Exercise requirements: Copy, word for word, each line of the data below from the first through the line containing "Screen dimensions: 870x691", and stop there.

(Stored items)
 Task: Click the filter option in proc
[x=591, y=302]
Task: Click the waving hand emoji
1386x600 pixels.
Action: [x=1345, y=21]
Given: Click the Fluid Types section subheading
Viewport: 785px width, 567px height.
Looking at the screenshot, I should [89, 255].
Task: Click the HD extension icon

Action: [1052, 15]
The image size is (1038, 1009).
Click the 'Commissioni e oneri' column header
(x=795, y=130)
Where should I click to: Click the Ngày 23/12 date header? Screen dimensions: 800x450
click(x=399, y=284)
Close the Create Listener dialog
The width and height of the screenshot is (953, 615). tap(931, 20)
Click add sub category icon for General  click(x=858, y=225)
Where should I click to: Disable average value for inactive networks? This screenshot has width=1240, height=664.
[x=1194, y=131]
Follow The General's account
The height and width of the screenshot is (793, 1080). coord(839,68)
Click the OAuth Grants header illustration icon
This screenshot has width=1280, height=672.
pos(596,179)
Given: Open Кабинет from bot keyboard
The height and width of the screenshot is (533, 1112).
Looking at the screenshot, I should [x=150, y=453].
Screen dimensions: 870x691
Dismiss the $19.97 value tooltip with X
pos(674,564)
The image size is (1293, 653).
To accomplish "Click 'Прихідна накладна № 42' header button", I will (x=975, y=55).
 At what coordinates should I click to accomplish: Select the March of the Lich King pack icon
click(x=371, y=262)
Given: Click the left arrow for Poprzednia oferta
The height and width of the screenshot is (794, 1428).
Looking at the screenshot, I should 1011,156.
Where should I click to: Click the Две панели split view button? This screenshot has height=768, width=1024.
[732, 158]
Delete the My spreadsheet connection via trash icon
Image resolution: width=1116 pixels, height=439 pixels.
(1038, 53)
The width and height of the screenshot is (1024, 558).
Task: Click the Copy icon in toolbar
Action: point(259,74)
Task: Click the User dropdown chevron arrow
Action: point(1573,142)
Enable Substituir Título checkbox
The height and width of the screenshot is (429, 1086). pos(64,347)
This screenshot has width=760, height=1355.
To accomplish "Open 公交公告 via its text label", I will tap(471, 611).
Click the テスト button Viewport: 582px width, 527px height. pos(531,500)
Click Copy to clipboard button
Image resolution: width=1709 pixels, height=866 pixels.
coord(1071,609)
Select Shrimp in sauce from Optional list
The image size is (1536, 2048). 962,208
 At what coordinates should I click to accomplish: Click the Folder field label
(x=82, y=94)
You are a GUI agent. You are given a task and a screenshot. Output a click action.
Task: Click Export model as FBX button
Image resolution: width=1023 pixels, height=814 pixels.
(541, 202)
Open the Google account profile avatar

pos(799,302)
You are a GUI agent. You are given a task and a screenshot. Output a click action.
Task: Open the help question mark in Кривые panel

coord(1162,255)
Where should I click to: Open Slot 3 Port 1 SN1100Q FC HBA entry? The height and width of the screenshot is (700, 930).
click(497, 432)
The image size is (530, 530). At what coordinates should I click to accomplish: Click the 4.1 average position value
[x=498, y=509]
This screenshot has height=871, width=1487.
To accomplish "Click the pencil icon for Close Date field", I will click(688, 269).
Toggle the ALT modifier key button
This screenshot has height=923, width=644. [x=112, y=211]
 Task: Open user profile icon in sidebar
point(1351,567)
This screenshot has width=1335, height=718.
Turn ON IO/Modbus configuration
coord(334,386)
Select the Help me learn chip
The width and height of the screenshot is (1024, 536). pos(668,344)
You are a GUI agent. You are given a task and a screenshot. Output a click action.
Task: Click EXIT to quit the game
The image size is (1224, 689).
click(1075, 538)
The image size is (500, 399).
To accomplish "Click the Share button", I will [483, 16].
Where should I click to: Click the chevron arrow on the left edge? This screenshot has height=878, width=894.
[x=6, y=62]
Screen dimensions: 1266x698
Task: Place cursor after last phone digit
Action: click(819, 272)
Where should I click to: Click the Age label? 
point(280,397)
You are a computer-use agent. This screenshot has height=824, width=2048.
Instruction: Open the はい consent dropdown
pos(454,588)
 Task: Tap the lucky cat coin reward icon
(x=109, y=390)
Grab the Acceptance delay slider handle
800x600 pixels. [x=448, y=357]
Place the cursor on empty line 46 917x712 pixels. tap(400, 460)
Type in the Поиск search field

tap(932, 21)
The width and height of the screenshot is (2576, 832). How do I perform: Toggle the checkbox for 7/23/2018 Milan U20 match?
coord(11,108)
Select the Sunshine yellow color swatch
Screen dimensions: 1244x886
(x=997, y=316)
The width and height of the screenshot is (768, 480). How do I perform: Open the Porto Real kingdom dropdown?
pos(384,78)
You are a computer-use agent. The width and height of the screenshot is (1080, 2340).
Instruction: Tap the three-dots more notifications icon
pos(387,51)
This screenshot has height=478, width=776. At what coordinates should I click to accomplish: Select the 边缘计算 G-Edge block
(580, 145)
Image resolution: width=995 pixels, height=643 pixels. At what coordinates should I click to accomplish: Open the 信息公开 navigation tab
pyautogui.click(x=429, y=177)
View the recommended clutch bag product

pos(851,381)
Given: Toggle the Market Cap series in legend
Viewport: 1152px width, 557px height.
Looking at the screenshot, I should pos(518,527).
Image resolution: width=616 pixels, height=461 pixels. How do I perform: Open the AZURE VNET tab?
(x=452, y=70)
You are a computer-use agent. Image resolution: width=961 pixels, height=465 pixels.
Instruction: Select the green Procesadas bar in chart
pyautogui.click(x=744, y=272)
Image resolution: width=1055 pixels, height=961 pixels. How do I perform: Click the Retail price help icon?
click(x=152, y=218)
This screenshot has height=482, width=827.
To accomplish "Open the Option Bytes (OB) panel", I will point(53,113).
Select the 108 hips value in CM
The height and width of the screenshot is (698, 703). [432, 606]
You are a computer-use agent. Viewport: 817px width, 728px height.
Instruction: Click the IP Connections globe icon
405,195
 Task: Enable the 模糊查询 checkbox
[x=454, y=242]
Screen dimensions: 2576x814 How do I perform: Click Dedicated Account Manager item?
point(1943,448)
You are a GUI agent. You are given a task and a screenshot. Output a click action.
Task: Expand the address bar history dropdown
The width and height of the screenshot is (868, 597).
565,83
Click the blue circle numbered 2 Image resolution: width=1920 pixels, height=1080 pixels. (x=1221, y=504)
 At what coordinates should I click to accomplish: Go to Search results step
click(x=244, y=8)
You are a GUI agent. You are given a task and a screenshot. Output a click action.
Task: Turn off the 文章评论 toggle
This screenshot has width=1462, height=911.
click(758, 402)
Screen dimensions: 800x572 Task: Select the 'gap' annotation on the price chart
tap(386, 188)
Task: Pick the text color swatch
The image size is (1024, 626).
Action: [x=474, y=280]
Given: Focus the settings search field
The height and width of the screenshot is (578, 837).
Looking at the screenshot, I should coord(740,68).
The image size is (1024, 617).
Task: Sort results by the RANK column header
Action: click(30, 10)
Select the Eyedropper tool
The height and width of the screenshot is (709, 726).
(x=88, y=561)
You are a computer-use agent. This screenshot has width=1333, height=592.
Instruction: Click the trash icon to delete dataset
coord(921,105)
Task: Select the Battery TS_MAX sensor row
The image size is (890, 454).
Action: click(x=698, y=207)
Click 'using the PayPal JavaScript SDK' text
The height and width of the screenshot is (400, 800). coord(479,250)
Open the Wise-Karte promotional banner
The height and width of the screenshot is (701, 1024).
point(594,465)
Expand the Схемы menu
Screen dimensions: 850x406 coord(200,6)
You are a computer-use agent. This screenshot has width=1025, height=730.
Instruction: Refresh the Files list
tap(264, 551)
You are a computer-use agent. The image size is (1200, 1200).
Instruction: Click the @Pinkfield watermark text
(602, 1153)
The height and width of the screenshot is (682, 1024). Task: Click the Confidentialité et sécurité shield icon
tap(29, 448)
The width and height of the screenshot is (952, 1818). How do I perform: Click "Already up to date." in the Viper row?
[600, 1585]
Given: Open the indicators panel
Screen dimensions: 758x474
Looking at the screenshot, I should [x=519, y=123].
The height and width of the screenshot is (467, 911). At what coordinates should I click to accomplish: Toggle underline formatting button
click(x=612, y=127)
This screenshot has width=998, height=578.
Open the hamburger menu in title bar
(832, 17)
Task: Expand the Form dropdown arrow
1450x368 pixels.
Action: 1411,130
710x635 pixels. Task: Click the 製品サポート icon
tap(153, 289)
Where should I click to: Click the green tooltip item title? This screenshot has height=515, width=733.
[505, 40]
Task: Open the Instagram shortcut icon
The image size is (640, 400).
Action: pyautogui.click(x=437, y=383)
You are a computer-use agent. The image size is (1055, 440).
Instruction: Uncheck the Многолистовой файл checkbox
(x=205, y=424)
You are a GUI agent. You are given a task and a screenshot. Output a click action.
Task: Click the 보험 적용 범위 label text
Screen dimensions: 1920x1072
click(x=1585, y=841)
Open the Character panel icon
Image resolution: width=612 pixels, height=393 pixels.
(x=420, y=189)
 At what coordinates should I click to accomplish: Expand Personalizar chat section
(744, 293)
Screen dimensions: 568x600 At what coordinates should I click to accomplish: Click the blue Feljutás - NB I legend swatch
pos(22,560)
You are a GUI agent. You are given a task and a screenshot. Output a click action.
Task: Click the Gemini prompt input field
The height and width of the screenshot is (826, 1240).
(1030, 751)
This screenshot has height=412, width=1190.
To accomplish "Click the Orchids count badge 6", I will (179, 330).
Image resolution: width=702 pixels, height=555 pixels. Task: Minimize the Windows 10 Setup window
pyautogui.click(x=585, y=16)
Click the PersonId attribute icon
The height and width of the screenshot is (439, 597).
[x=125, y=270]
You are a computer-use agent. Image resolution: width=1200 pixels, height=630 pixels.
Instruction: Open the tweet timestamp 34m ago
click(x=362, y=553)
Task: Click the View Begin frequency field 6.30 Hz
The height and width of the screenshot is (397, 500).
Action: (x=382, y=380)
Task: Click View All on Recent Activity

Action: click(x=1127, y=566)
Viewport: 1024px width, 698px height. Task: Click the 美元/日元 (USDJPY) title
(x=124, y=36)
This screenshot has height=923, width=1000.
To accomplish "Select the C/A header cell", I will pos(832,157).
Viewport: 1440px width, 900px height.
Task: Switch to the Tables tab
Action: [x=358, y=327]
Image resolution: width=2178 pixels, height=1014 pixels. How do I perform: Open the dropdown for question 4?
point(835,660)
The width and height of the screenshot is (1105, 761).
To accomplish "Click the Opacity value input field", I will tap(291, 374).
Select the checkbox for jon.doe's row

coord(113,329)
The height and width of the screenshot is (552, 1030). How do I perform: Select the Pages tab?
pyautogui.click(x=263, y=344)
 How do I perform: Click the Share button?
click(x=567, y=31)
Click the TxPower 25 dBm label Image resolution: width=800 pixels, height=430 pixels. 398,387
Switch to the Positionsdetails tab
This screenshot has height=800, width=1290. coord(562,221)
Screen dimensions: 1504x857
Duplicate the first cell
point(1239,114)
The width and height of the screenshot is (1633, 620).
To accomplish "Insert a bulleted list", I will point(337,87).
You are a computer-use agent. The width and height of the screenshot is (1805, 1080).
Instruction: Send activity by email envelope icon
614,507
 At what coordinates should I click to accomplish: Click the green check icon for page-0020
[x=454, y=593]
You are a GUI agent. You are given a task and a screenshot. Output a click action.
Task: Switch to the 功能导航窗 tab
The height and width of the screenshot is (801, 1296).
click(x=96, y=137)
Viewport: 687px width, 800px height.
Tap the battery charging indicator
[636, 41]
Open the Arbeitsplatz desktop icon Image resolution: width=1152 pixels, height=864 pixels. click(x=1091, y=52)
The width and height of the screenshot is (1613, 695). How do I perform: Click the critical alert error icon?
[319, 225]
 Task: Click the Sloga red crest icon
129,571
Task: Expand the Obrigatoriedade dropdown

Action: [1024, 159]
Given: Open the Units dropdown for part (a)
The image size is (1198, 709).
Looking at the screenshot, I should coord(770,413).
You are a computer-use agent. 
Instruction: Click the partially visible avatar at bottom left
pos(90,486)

Task result:
 Task: Click the filter option in proc
[x=591, y=302]
Task: Click the waving hand emoji
1386x600 pixels.
Action: [x=1345, y=21]
Given: Click the Fluid Types section subheading
Viewport: 785px width, 567px height.
Looking at the screenshot, I should [89, 255].
Task: Click the HD extension icon

Action: [1052, 15]
The image size is (1038, 1009).
Click the 'Commissioni e oneri' column header
(x=795, y=130)
Where should I click to: Click the Ngày 23/12 date header? Screen dimensions: 800x450
click(x=399, y=284)
Close the Create Listener dialog
The width and height of the screenshot is (953, 615). tap(931, 20)
Click add sub category icon for General  click(x=858, y=225)
Where should I click to: Disable average value for inactive networks? This screenshot has width=1240, height=664.
[x=1194, y=131]
Follow The General's account
The height and width of the screenshot is (793, 1080). coord(839,68)
Click the OAuth Grants header illustration icon
This screenshot has width=1280, height=672.
pos(596,179)
Given: Open Кабинет from bot keyboard
The height and width of the screenshot is (533, 1112).
Looking at the screenshot, I should [x=150, y=453].
Screen dimensions: 870x691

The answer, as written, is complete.